The survey covered all de jure household members (usual residents), all women aged 15-49, men aged 15-59, and all children aged 0-4 resident in the household.

Kind of data

Sample survey data [ssd]

Sampling procedure

The sampling frame used for the 2023 JPFHS was the 2015 Jordan Population and Housing Census (JPHC) frame. The survey was designed to produce representative results for the country as a whole, for urban and rural areas separately, for each of the country’s 12 governorates, and for four nationality domains: the Jordanian population, the Syrian population living in refugee camps, the Syrian population living outside of camps, and the population of other nationalities. Each of the 12 governorates is subdivided into districts, each district into subdistricts, each subdistrict into localities, and each locality into areas and subareas. In addition to these administrative units, during the 2015 JPHC each subarea was divided into convenient area units called census blocks. An electronic file of a complete list of all of the census blocks is available from DoS. The list contains census information on households, populations, geographical locations, and socioeconomic characteristics of each block. Based on this list, census blocks were regrouped to form a general statistical unit of moderate size, called a cluster, which is widely used in various surveys as the primary sampling unit (PSU). The sample clusters for the 2023 JPFHS were selected from the frame of cluster units provided by the DoS.

The sample for the 2023 JPFHS was a stratified sample selected in two stages from the 2015 census frame. Stratification was achieved by separating each governorate into urban and rural areas. In addition, the Syrian refugee camps in Zarqa and Mafraq each formed a special sampling stratum. In total, 26 sampling strata were constructed. Samples were selected independently in each sampling stratum, through a twostage selection process, according to the sample allocation. Before the sample selection, the sampling frame was sorted by district and subdistrict within each sampling stratum. By using a probability proportional to size selection at the first stage of sampling, an implicit stratification and proportional allocation were achieved at each of the lower administrative levels.

For further details on sample design, see APPENDIX A of the final report.

Mode of data collection

Computer Assisted Personal Interview [capi]

Research instrument

Five questionnaires were used for the 2023 JPFHS: (1) the Household Questionnaire, (2) the Woman’s Questionnaire, (3) the Man’s Questionnaire, (4) the Biomarker Questionnaire, and (5) the Fieldworker Questionnaire. The questionnaires, based on The DHS Program’s model questionnaires, were adapted to reflect the population and health issues relevant to Jordan. Input was solicited from various stakeholders representing government ministries and agencies, nongovernmental organisations, and international donors. After all questionnaires were finalised in English, they were translated into Arabic.

Cleaning operations

All electronic data files for the 2023 JPFHS were transferred via SynCloud to the DoS central office in Amman, where they were stored on a password-protected computer. The data processing operation included secondary editing, which required resolution of computer-identified inconsistencies and coding of open-ended questions. Data editing was accomplished using CSPro software. During the duration of fieldwork, tables were generated to check various data quality parameters, and specific feedback was given to the teams to improve performance. Secondary editing and data processing were initiated in July and completed in September 2023.

Response rate

A total of 20,054 households were selected for the sample, of which 19,809 were occupied. Of the occupied households, 19,475 were successfully interviewed, yielding a response rate of 98%.

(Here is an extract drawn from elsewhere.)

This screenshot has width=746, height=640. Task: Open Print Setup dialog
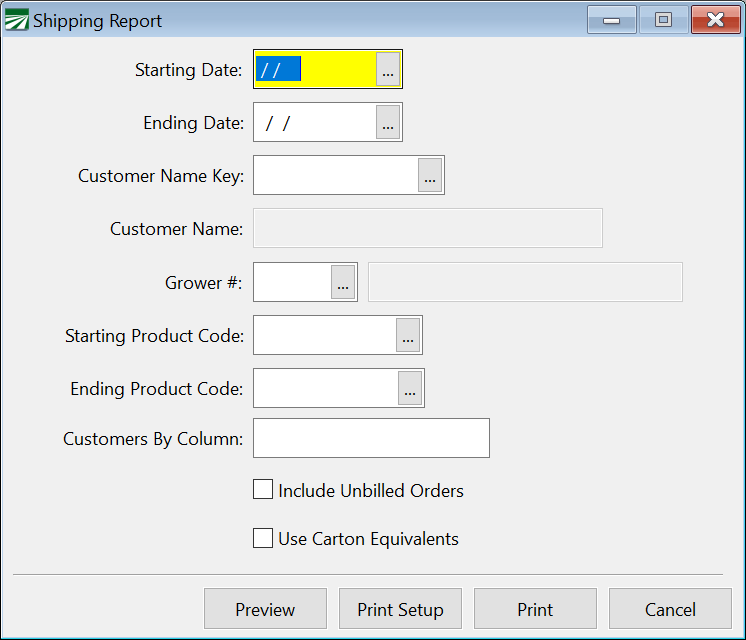coord(400,609)
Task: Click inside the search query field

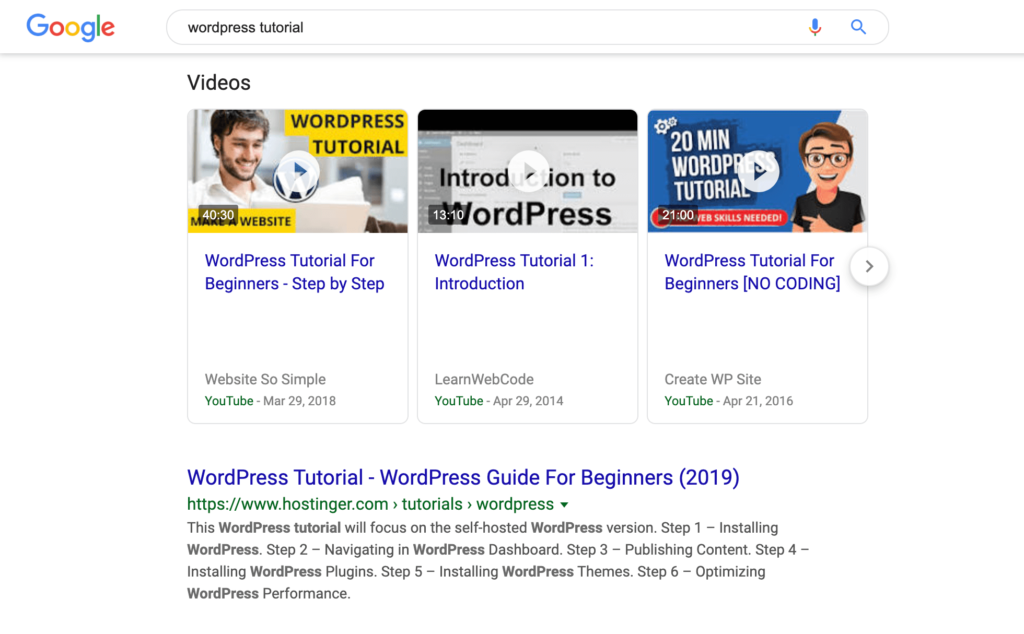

In the interviewed households, 13,020 eligible women age 15–49 were identified for individual interviews; interviews were completed with 12,595 women, yielding a response rate of 97%. In the subsample of households selected for the male survey, 6,506 men age 15–59 were identified as eligible for individual interviews and 5,873 were successfully interviewed, yielding a response rate of 90%.

Sampling error estimates

The estimates from a sample survey are affected by two types of errors: nonsampling errors and sampling errors. Nonsampling errors are the results of mistakes made in implementing data collection and in data processing, such as failure to locate and interview the correct household, misunderstanding of the questions on the part of either the interviewer or the respondent, and data entry errors. Although numerous efforts were made during the implementation of the 2023 Jordan Population and Family Health Survey (2023 JPFHS) to minimise this type of error, nonsampling errors are impossible to avoid and difficult to evaluate statistically.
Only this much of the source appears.